An 1864 catalog describes the school as follows: "Thetford Academy is situated in the pleasant and quiet village of Thetford, Vt., two miles from the Connecticut and Passumpsic Railroad. The location is remarkably healthy, and free from business, excitement, and every temptation to lateness and dissipation. The society is characterized by intelligence and morality, and a deep interest is felt in the welfare of the students and the prosperity of the school. "The School is divided into two departments, English and Classical. Instruction is given in the Elementary and Higher English Branches, Latin, Greek, French, Drawing, Painting, and Music. Students are fitted for College, for professional teachers, or for business. The regulations require the students to regard all the proprieties of a sober, industrious and enlightened religious community. The teachers aim not to teach a sectarian creed, but to inculcate the great principles of morality and religion. "The government of the School is intended to be mild and generous, but firm and decided. An effort will be made to excite in the mind of the pupil a love of study, and a determination to act, and to act aright, and the presence of those who are not, and cannot be influenced to be, thus inclined, is not desired, and will not be tolerated."

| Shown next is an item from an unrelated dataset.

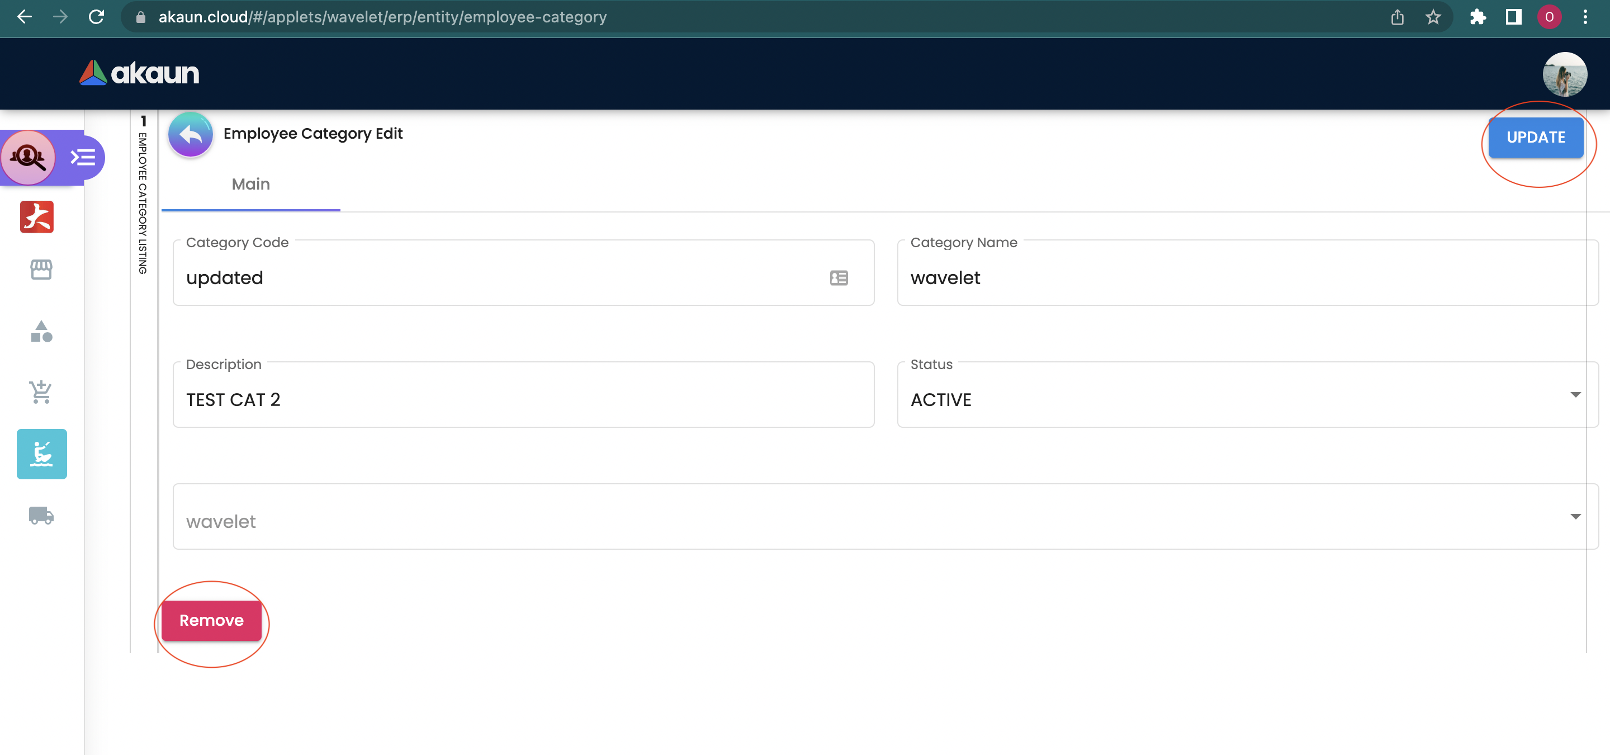
Task: Open the highlighted teal kayak applet
Action: 42,454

In 1906 Vermont passed a law requiring all towns to provide advanced instruction either by maintaining a school or by paying tuition for their children to attend schools which already existed. The new law went into effect in April, 1907, and Thetford Academy appears on a list of approved Secondary Schools published the following year. From this time on the Academy gradually changed its curriculum to meet the broadening needs of a larger segment of the town's young people. The Academy's survival and growth in this century have largely been due to the dedication and lifelong effort of Carl Anderson (left), principal for 36 years (1925-1961), his successor Ruel Barrett, who served for 16 years (1961-1977), and Frederick G. Torrey, head of school for 12 years (1977-1989). They built a new campus after the loss by fire of the original building, expanded to include the seventh and eighth grades, constructed the Arts Building, initiated a commitment to computers, and developed educational programs to serve the needs of the children of the townships which had designated or used the Academy as their High School. The 1967 By-Laws state: "The school shall be known as a 'Junior-Senior High School' and shall provide an adequate course of instruction for the proper education of students at the Junior High School and Secondary School levels."